Development defined as prescribed tidal works is also assessed against the Prescribed Coastal Works Code. Prescribed tidal works are generally tidal works undertaken in a tidal area for a local government. Schedule 4A of the Coastal Protection and Management Regulations 2003 contains the Prescribed Tidal Works Code. A tidal area for a local government is defined in Schedule 3 of the Sustainable Planning Act.
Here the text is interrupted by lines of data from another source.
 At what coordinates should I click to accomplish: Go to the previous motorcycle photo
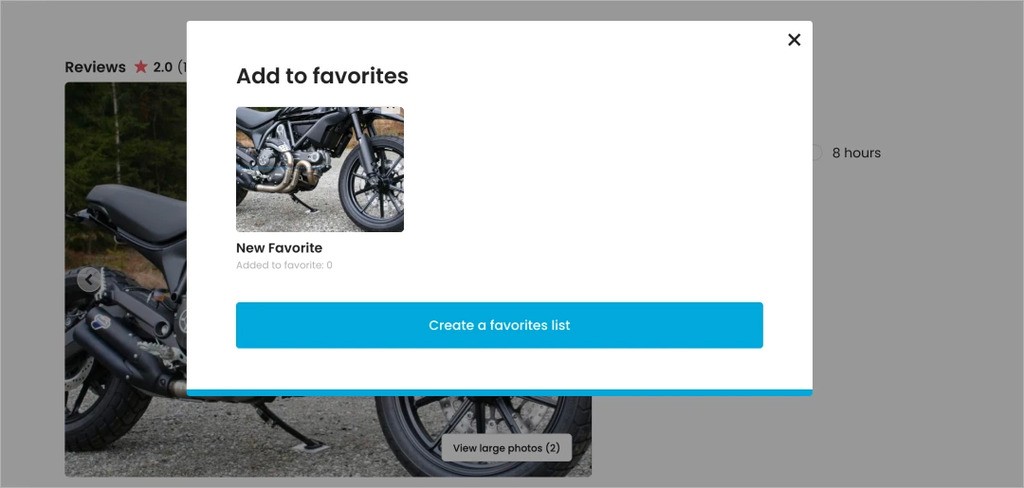89,280

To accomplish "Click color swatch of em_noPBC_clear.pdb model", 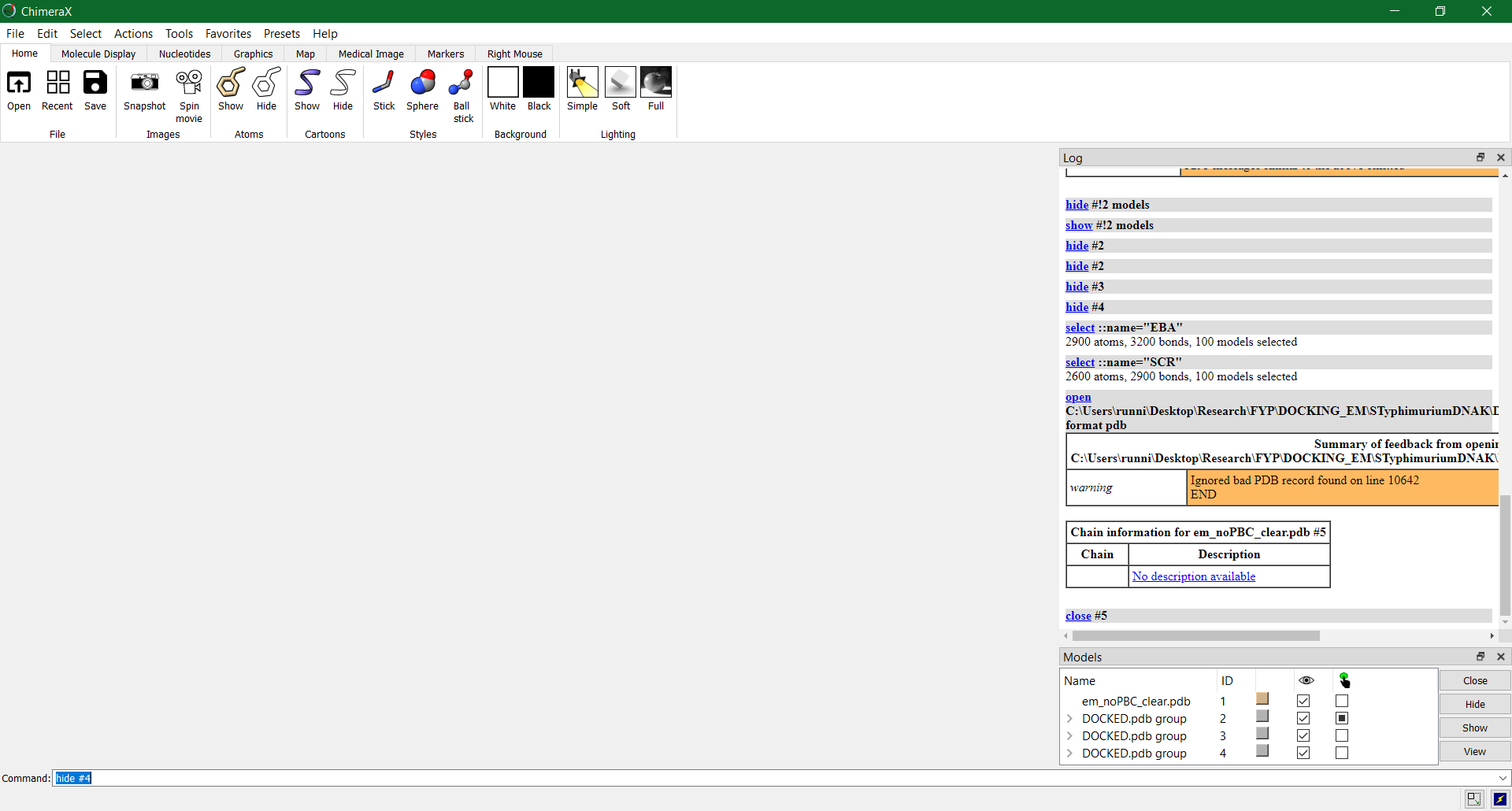I will pos(1262,699).
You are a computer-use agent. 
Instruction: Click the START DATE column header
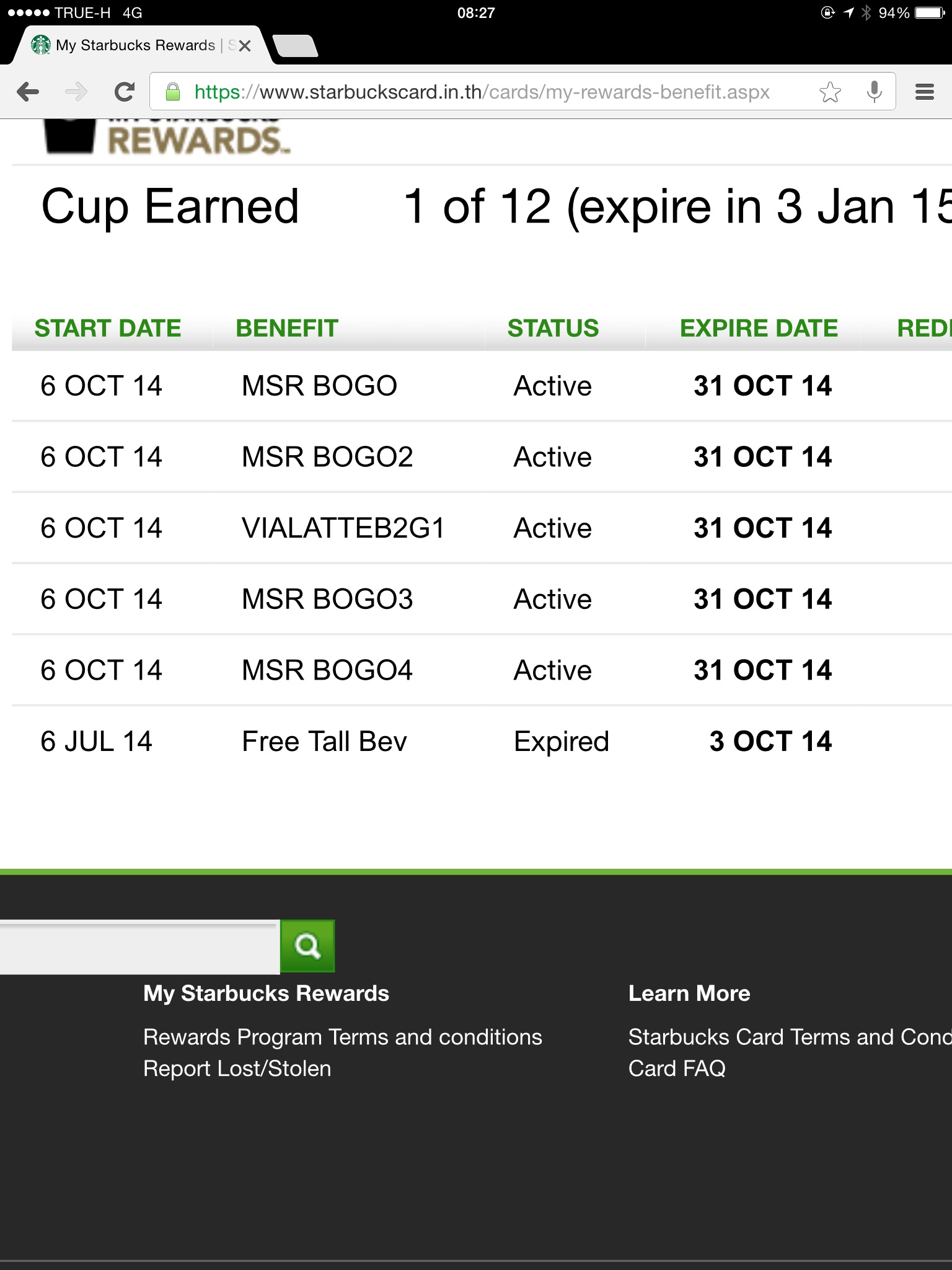click(108, 328)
An application for development must include either a land owner’s consent, or in the case of State land (including intertidal and sub-tidal land), evidence of a resource entitlement for the development. In deciding whether to provide this entitlement, the department must consider the possible coastal management impacts. The Coastal Act defines ‘coastal management’ as including the protection, conservation, rehabilitation, management of the coastal zone and coastal resources; and the ecologically sustainable development of the coastal zone.
Development rights
Existing development rights on land can be increased through subdividing (reconfiguring a lot) or rezoning (material change of use). Development proponents seeking to increase their development rights in the coastal zone or construct building works in certain coastal areas must demonstrate how their proposals will not adversely impact on coastal resources.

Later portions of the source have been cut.